Shanghai Lung Cancer Center, Shanghai Chest Hospital, Shanghai Jiao Tong University, Shanghai, People's Republic of China.
Department of Chemotherapy, Anhui Provincial Hospital, Hefei, People's Republic of China.
J Thorac Oncol. 2021 Aug;16(8):1403-1414. doi: 10.1016/j.jtho.2021.04.001. Epub 2021 Apr 26.
ZL-2306-005 is a randomized, double-blind, multicenter phase 3 study evaluating the efficacy and safety of niraparib, a poly(adenosine diphosphate-ribose) polymerase inhibitor, as first-line maintenance therapy in Chinese patients with platinum-responsive, extensive-stage SCLC (ES-SCLC).
Patients with complete response (CR) or partial response (PR) to standardized, platinum-based first-line chemotherapy were randomized 2:1 to receive niraparib or placebo (300 mg [baseline body weight ≥ 77 kg, platelet count ≥ 150,000/μL] or 200 mg) once daily until progression or unacceptable toxicity. Primary end points were progression-free survival (PFS) (blinded independent central review) and overall survival (sample size planned: 591 patients). Secondary end points included investigator-evaluated PFS and safety.
ZL-2306-005 was terminated early owing to ES-SCLC treatment landscape changes (data cutoff: March 20, 2020). During July 2018-February 2020, a total of 185 of 272 patients screened were randomized (niraparib: n = 125 [CR = 1, PR = 124]; placebo: n = 60 [CR = 1, PR = 59]). Median (95% confidence interval [CI]) PFS (blinded independent central review) was 1.54 months (1.41-2.69, niraparib) and 1.36 months (1.31-1.48, placebo); hazard ratio (HR) = 0.66 (95% CI: 0.46-0.95, p = 0.0242). Median overall survival was 9.92 months (9.33-13.54, niraparib) and 11.43 months (9.53-not estimable, placebo); HR = 1.03 (95% CI: 0.62-1.73, p = 0.9052). Median investigator-evaluated PFS was 1.48 months (1.41-2.56, niraparib) and 1.41 months (1.31-2.00, placebo); HR = 0.88 (95% CI: 0.61-1.26; p = 0.4653). Grade greater than or equal to 3 adverse events occurred in 34.4% (niraparib) and 25.0% (placebo) of patients.
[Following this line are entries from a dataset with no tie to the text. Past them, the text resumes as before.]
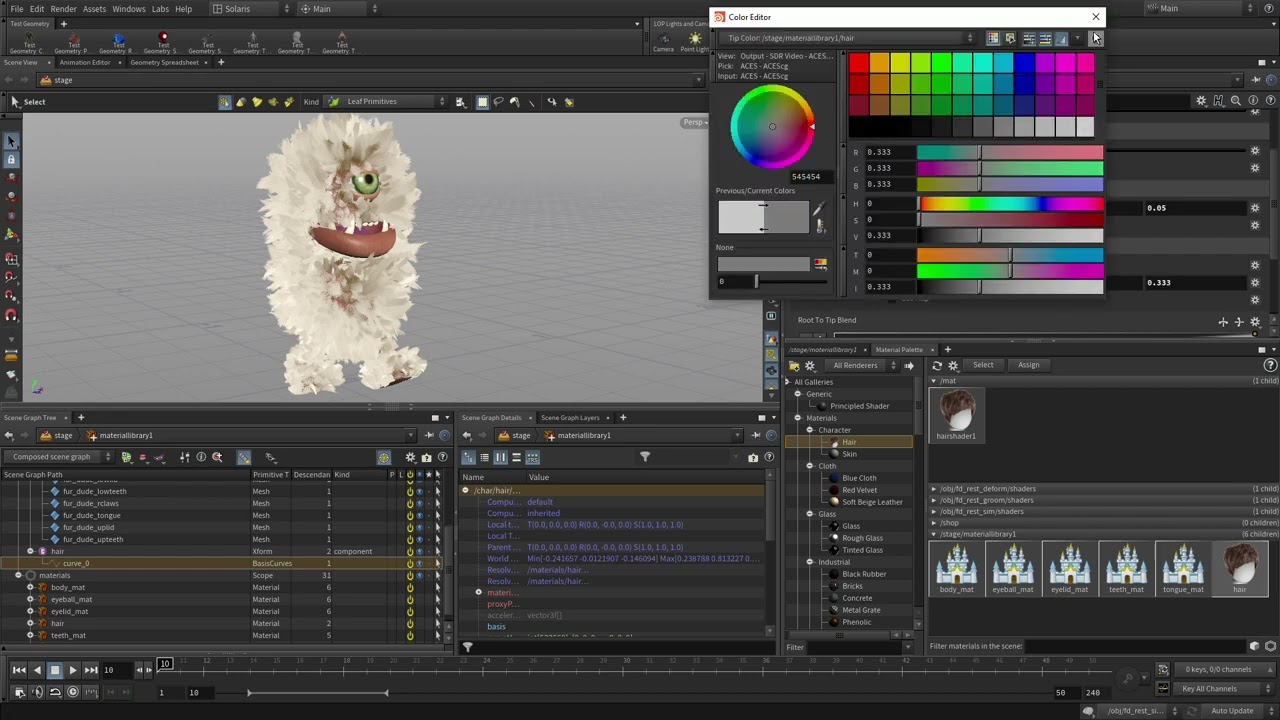Switch to the Scene Graph Layers tab
This screenshot has width=1280, height=720.
coord(570,417)
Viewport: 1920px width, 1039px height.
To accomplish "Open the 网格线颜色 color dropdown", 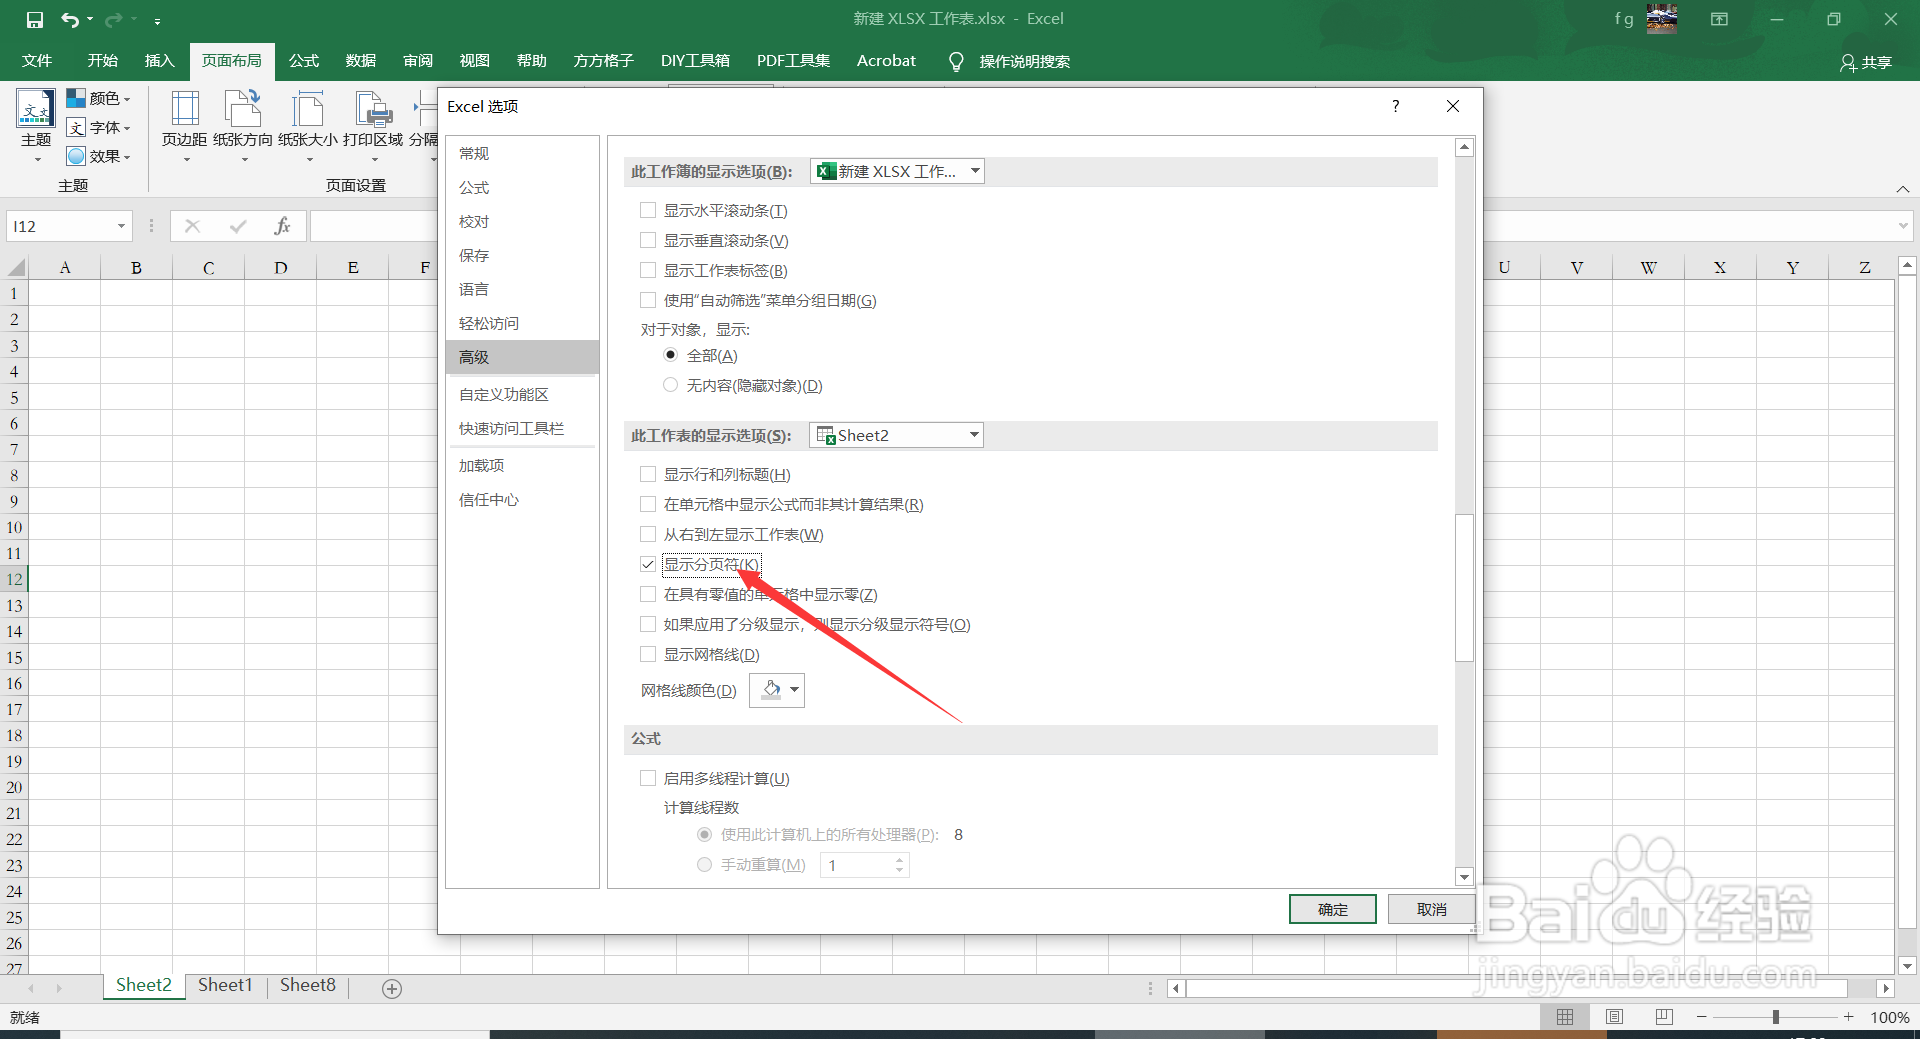I will (x=791, y=690).
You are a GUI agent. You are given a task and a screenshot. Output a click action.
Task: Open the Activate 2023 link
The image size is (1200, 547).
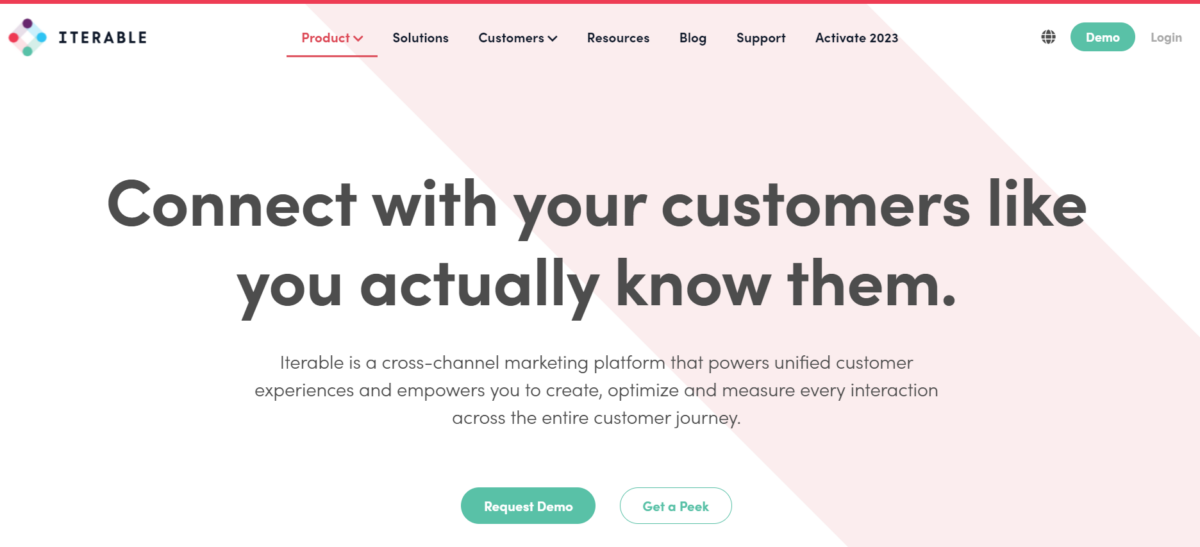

ZL-2306-005 did not reach primary end points. Nevertheless, niraparib as maintenance therapy modestly improved PFS in patients with platinum-responsive ES-SCLC, with acceptable tolerability profile and no new safety signal.
ZL-2306-005 是一项随机、双盲、多中心的 3 期研究,旨在评估尼拉帕利(一种聚(二腺苷二磷酸核糖)聚合酶抑制剂)作为中国铂类敏感广泛期小细胞肺癌(ES-SCLC)患者一线维持治疗的疗效和安全性。
完全缓解(CR)或部分缓解(PR)至标准化铂类一线化疗的患者以 2:1 的比例随机接受尼拉帕利或安慰剂(300 mg [基线体重≥77 kg,血小板计数≥150,000/μL]或 200 mg),每日一次,直至疾病进展或不可接受的毒性。主要终点为无进展生存期(PFS)(盲法独立中心评估)和总生存期(计划样本量:591 例)。次要终点包括研究者评估的 PFS 和安全性。
由于 ES-SCLC 治疗格局的变化(数据截止日期:2020 年 3 月 20 日),ZL-2306-005 提前终止。2018 年 7 月至 2020 年 2 月,共有 272 名筛选患者中的 185 名被随机分配(尼拉帕利:n=125 [CR=1,PR=124];安慰剂:n=60 [CR=1,PR=59])。盲法独立中心评估的 PFS(中位数[95%置信区间])为 1.54 个月(1.41-2.69,尼拉帕利)和 1.36 个月(1.31-1.48,安慰剂);风险比(HR)为 0.66(95%CI:0.46-0.95,p=0.0242)。总生存期的中位数为 9.92 个月(9.33-13.54,尼拉帕利)和 11.43 个月(9.53-不可估计,安慰剂);HR 为 1.03(95%CI:0.62-1.73,p=0.9052)。研究者评估的 PFS 中位数为 1.48 个月(1.41-2.56,尼拉帕利)和 1.41 个月(1.31-2.00,安慰剂);HR 为 0.88(95%CI:0.61-1.26;p=0.4653)。≥3 级不良事件发生在 34.4%(尼拉帕利)和 25.0%(安慰剂)的患者中。
ZL-2306-005 未达到主要终点。然而,尼拉帕利作为维持治疗,可适度改善铂类敏感的 ES-SCLC 患者的 PFS,且耐受性良好,无新的安全性信号。